WHAT THIS TASK INVOLVES:
Reproduce the stretch of the data below from the line containing "Image resolution: width=926" through the end of the data, word for word. Leave out the pictures.

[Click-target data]
==============================

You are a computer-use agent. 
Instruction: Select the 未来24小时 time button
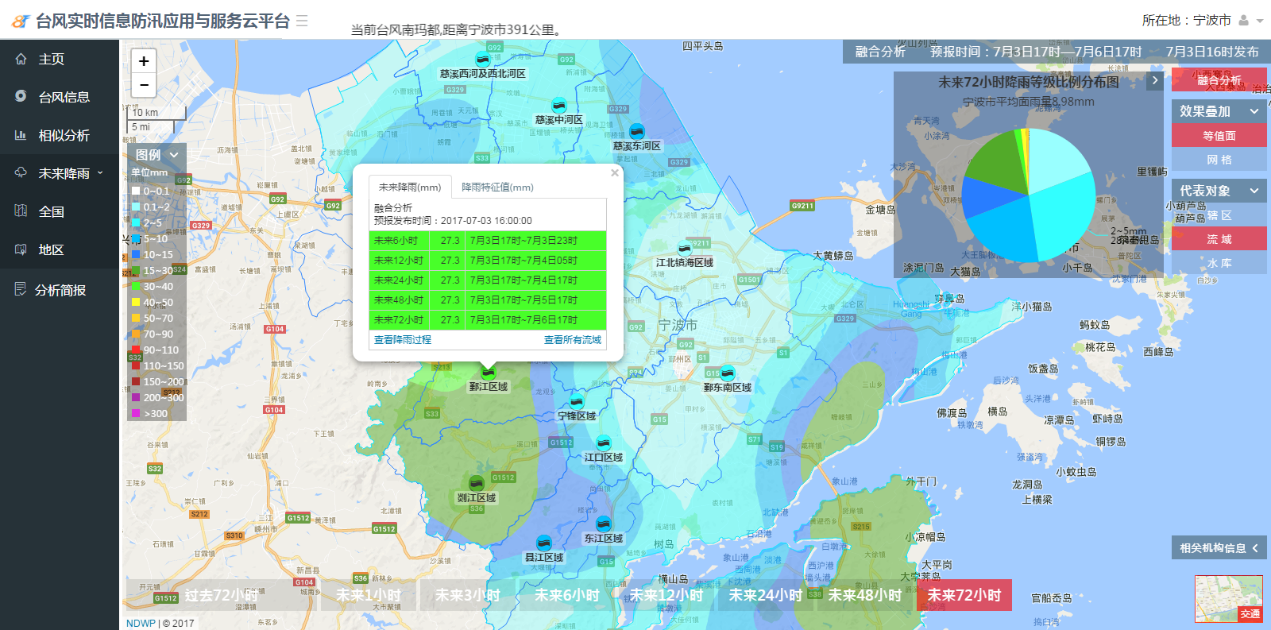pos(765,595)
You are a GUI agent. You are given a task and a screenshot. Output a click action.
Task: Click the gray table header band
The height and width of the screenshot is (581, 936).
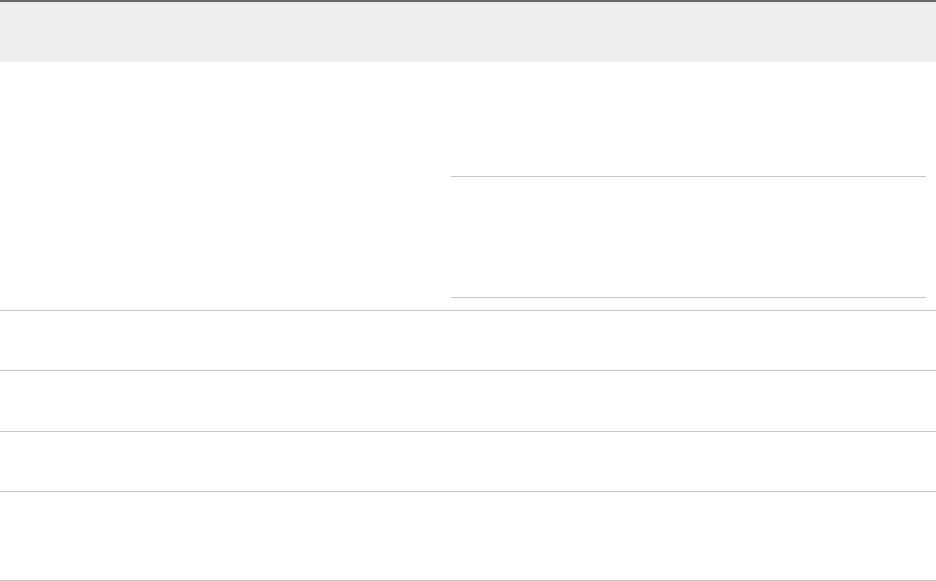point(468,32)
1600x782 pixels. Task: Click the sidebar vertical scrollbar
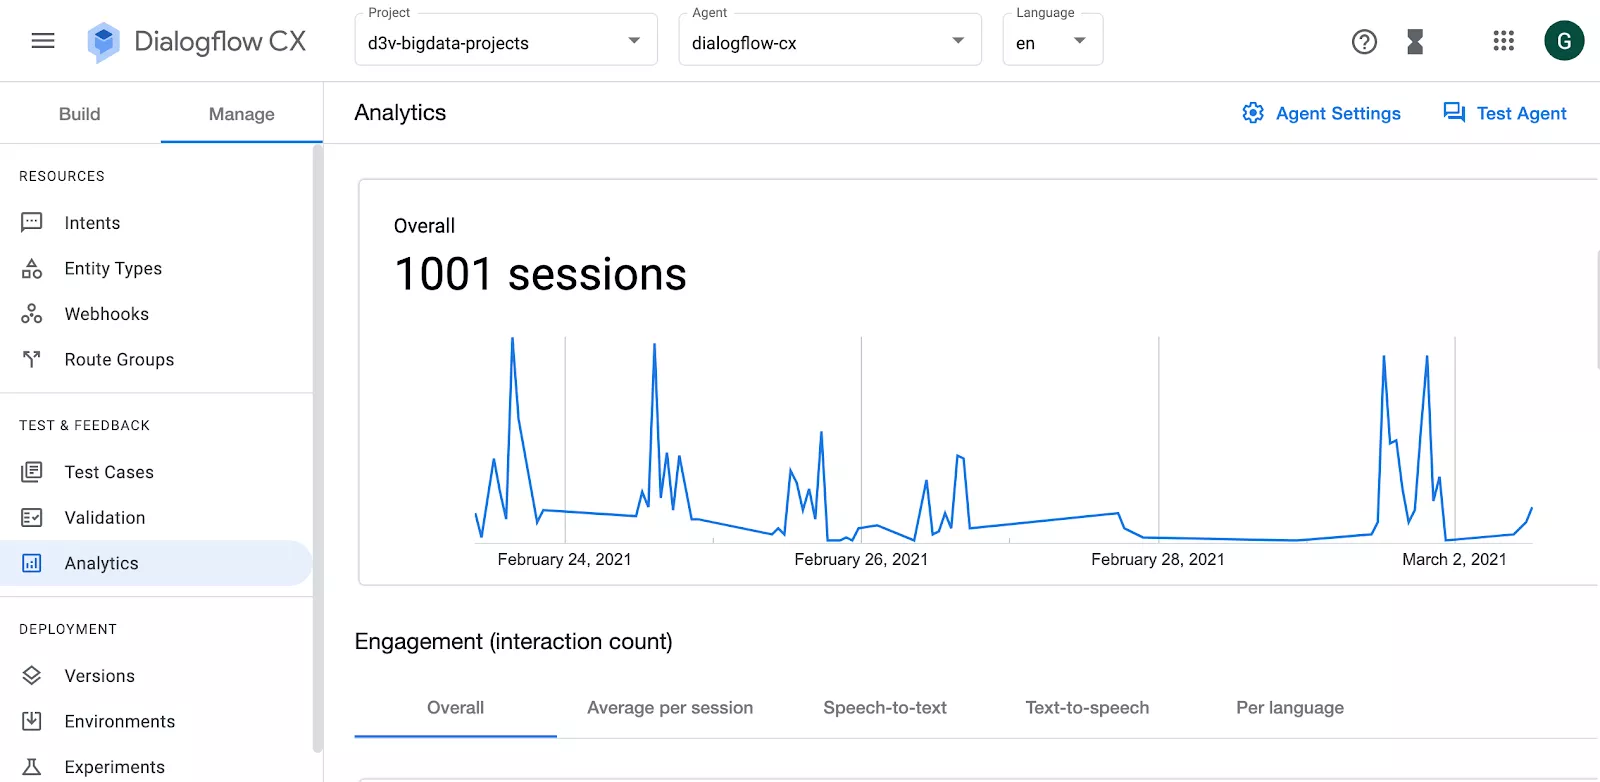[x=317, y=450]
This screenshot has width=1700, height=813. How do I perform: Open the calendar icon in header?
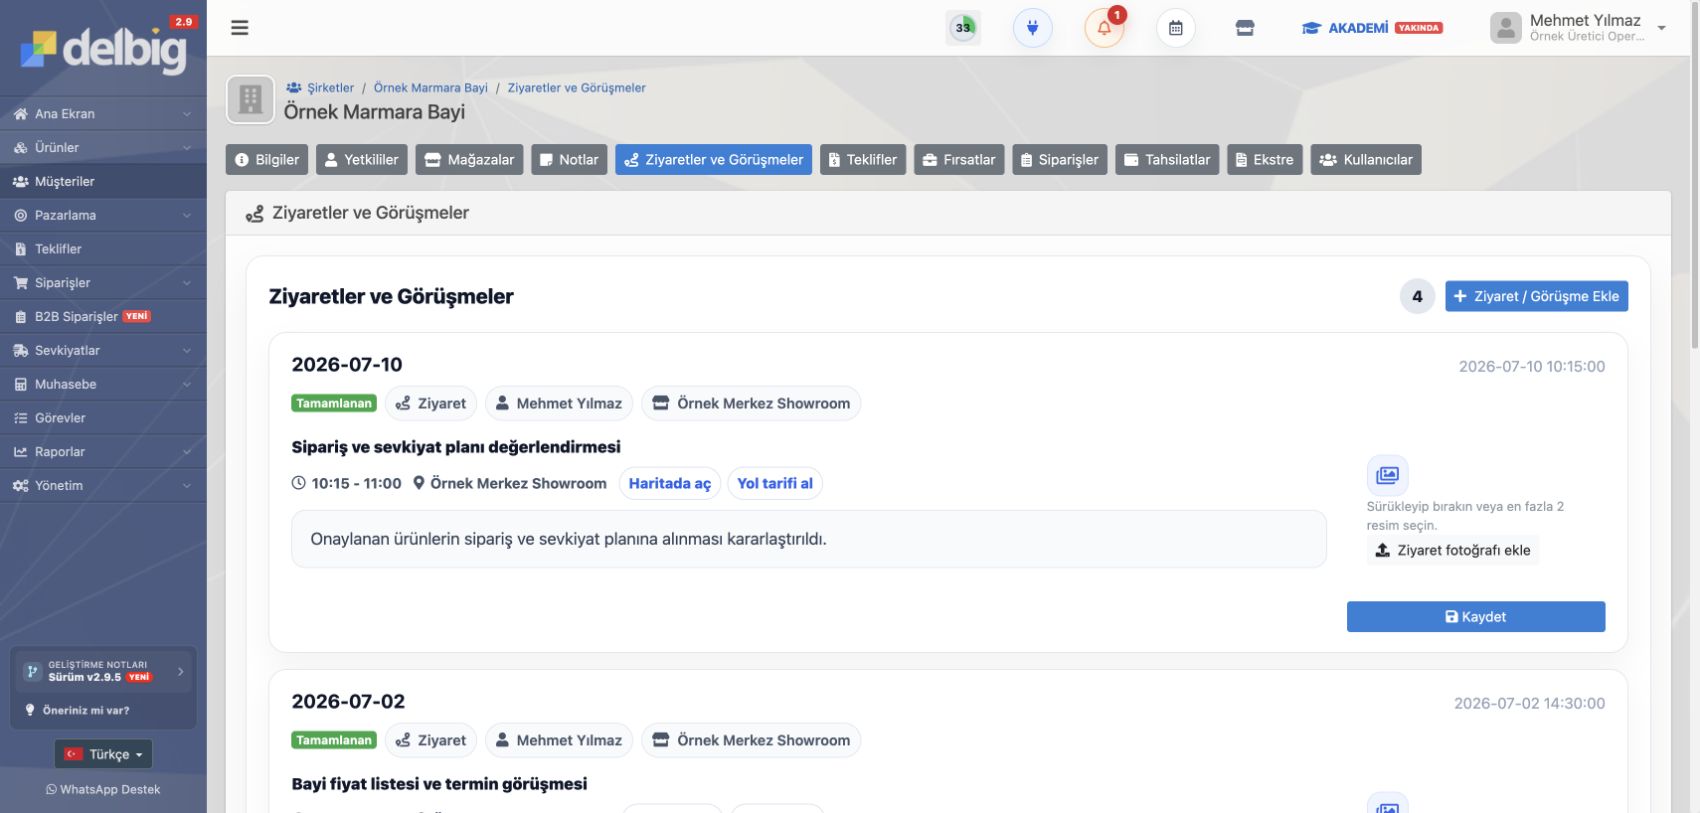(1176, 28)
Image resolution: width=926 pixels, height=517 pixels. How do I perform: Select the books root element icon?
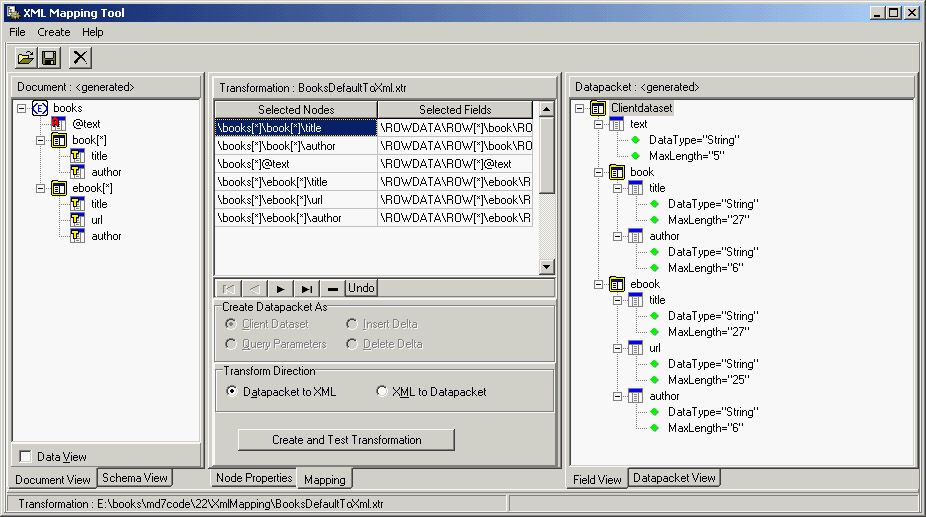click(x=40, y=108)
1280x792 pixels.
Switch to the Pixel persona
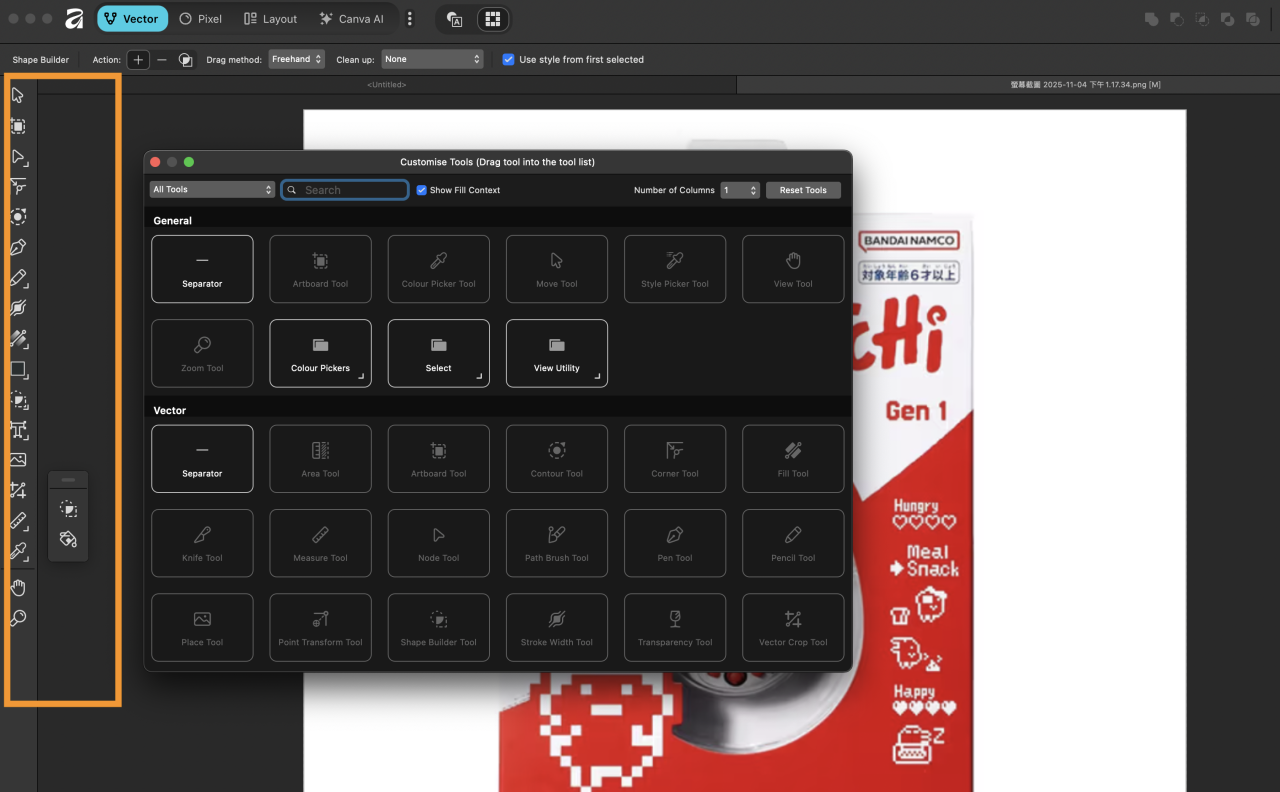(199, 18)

==============================

WORKED SOLUTION:
Image resolution: width=926 pixels, height=517 pixels. How do I perform: Select the books root element icon?
click(x=40, y=108)
1280x792 pixels.
Switch to the Pixel persona
(199, 18)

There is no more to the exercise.